Stored data entries
⟨

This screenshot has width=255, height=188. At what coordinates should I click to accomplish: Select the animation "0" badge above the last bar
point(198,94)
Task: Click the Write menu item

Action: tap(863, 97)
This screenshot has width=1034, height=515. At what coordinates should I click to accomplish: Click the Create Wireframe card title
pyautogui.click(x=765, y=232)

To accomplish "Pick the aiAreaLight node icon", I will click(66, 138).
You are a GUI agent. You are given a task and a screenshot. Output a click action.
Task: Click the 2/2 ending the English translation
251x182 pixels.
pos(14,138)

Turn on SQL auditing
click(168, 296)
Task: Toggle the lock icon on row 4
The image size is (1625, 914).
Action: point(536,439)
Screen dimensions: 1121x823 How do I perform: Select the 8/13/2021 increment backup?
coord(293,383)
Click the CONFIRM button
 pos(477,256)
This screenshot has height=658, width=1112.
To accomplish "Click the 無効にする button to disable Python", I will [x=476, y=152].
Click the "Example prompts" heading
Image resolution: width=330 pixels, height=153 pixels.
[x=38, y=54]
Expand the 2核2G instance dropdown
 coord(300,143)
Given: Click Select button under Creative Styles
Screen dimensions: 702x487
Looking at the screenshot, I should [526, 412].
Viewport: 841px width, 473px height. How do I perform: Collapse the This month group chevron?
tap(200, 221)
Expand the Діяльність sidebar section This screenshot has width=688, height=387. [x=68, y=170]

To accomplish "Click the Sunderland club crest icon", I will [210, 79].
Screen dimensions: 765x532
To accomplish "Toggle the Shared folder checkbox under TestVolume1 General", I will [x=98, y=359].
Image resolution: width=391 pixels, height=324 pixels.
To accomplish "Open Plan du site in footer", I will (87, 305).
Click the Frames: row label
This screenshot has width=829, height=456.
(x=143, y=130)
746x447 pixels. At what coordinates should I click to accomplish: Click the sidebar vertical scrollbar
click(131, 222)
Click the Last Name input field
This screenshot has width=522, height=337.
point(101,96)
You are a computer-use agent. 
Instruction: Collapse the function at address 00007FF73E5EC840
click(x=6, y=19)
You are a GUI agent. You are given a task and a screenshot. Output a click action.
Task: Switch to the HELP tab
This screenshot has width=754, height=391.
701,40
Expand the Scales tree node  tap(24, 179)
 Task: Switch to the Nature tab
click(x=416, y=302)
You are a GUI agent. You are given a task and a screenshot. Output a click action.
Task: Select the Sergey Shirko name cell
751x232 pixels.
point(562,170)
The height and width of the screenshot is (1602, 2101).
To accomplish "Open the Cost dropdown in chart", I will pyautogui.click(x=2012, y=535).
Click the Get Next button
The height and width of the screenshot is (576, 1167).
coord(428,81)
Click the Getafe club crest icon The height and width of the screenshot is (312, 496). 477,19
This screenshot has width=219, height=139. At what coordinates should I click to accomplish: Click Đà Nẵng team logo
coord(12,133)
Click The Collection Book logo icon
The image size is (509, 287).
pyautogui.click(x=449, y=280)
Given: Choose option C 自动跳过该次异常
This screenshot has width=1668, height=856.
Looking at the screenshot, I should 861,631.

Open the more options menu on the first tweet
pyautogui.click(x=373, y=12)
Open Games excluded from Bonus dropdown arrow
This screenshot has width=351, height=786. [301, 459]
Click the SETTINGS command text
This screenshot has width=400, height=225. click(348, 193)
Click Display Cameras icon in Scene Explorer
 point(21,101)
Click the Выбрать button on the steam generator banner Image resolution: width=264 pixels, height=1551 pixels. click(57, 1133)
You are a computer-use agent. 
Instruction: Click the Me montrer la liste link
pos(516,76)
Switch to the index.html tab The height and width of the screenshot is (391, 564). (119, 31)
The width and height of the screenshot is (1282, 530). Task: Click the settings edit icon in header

⟩

_Exercise task_
Recast every line of the entries above as a Markdown table with two columns, Row and Line. Number the rows in order and leave out blank lines.

_Exercise response_
| Row | Line |
|---|---|
| 1 | This screenshot has width=255, height=188. At what coordinates should I click to accomplish: Select the animation "0" badge above the last bar |
| 2 | point(198,94) |
| 3 | Task: Click the Write menu item |
| 4 | Action: tap(863, 97) |
| 5 | This screenshot has width=1034, height=515. At what coordinates should I click to accomplish: Click the Create Wireframe card title |
| 6 | pyautogui.click(x=765, y=232) |
| 7 | To accomplish "Pick the aiAreaLight node icon", I will click(66, 138). |
| 8 | You are a GUI agent. You are given a task and a screenshot. Output a click action. |
| 9 | Task: Click the 2/2 ending the English translation |
| 10 | 251x182 pixels. |
| 11 | pos(14,138) |
| 12 | Turn on SQL auditing |
| 13 | click(168, 296) |
| 14 | Task: Toggle the lock icon on row 4 |
| 15 | The image size is (1625, 914). |
| 16 | Action: point(536,439) |
| 17 | Screen dimensions: 1121x823 How do I perform: Select the 8/13/2021 increment backup? |
| 18 | coord(293,383) |
| 19 | Click the CONFIRM button |
| 20 |  pos(477,256) |
| 21 | This screenshot has height=658, width=1112. |
| 22 | To accomplish "Click the 無効にする button to disable Python", I will [x=476, y=152]. |
| 23 | Click the "Example prompts" heading |
| 24 | Image resolution: width=330 pixels, height=153 pixels. |
| 25 | [x=38, y=54] |
| 26 | Expand the 2核2G instance dropdown |
| 27 |  coord(300,143) |
| 28 | Given: Click Select button under Creative Styles |
| 29 | Screen dimensions: 702x487 |
| 30 | Looking at the screenshot, I should [526, 412]. |
| 31 | Viewport: 841px width, 473px height. How do I perform: Collapse the This month group chevron? |
| 32 | tap(200, 221) |
| 33 | Expand the Діяльність sidebar section This screenshot has width=688, height=387. [x=68, y=170] |
| 34 | To accomplish "Click the Sunderland club crest icon", I will [210, 79]. |
| 35 | Screen dimensions: 765x532 |
| 36 | To accomplish "Toggle the Shared folder checkbox under TestVolume1 General", I will [x=98, y=359]. |
| 37 | Image resolution: width=391 pixels, height=324 pixels. |
| 38 | To accomplish "Open Plan du site in footer", I will (87, 305). |
| 39 | Click the Frames: row label |
| 40 | This screenshot has width=829, height=456. |
| 41 | (x=143, y=130) |
| 42 | 746x447 pixels. At what coordinates should I click to accomplish: Click the sidebar vertical scrollbar |
| 43 | click(131, 222) |
| 44 | Click the Last Name input field |
| 45 | This screenshot has width=522, height=337. |
| 46 | point(101,96) |
| 47 | You are a computer-use agent.  |
| 48 | Instruction: Collapse the function at address 00007FF73E5EC840 |
| 49 | click(x=6, y=19) |
| 50 | You are a GUI agent. You are given a task and a screenshot. Output a click action. |
| 51 | Task: Switch to the HELP tab |
| 52 | This screenshot has width=754, height=391. |
| 53 | 701,40 |
| 54 | Expand the Scales tree node  tap(24, 179) |
| 55 |  Task: Switch to the Nature tab |
| 56 | click(x=416, y=302) |
| 57 | You are a GUI agent. You are given a task and a screenshot. Output a click action. |
| 58 | Task: Select the Sergey Shirko name cell |
| 59 | 751x232 pixels. |
| 60 | point(562,170) |
| 61 | The height and width of the screenshot is (1602, 2101). |
| 62 | To accomplish "Open the Cost dropdown in chart", I will pyautogui.click(x=2012, y=535). |
| 63 | Click the Get Next button |
| 64 | The height and width of the screenshot is (576, 1167). |
| 65 | coord(428,81) |
| 66 | Click the Getafe club crest icon The height and width of the screenshot is (312, 496). 477,19 |
| 67 | This screenshot has width=219, height=139. At what coordinates should I click to accomplish: Click Đà Nẵng team logo |
| 68 | coord(12,133) |
| 69 | Click The Collection Book logo icon |
| 70 | The image size is (509, 287). |
| 71 | pyautogui.click(x=449, y=280) |
| 72 | Given: Choose option C 自动跳过该次异常 |
| 73 | This screenshot has width=1668, height=856. |
| 74 | Looking at the screenshot, I should 861,631. |
| 75 | Open the more options menu on the first tweet |
| 76 | pyautogui.click(x=373, y=12) |
| 77 | Open Games excluded from Bonus dropdown arrow |
| 78 | This screenshot has width=351, height=786. [301, 459] |
| 79 | Click the SETTINGS command text |
| 80 | This screenshot has width=400, height=225. click(348, 193) |
| 81 | Click Display Cameras icon in Scene Explorer |
| 82 |  point(21,101) |
| 83 | Click the Выбрать button on the steam generator banner Image resolution: width=264 pixels, height=1551 pixels. click(57, 1133) |
| 84 | You are a computer-use agent.  |
| 85 | Instruction: Click the Me montrer la liste link |
| 86 | pos(516,76) |
| 87 | Switch to the index.html tab The height and width of the screenshot is (391, 564). (119, 31) |
| 88 | The width and height of the screenshot is (1282, 530). Task: Click the settings edit icon in header |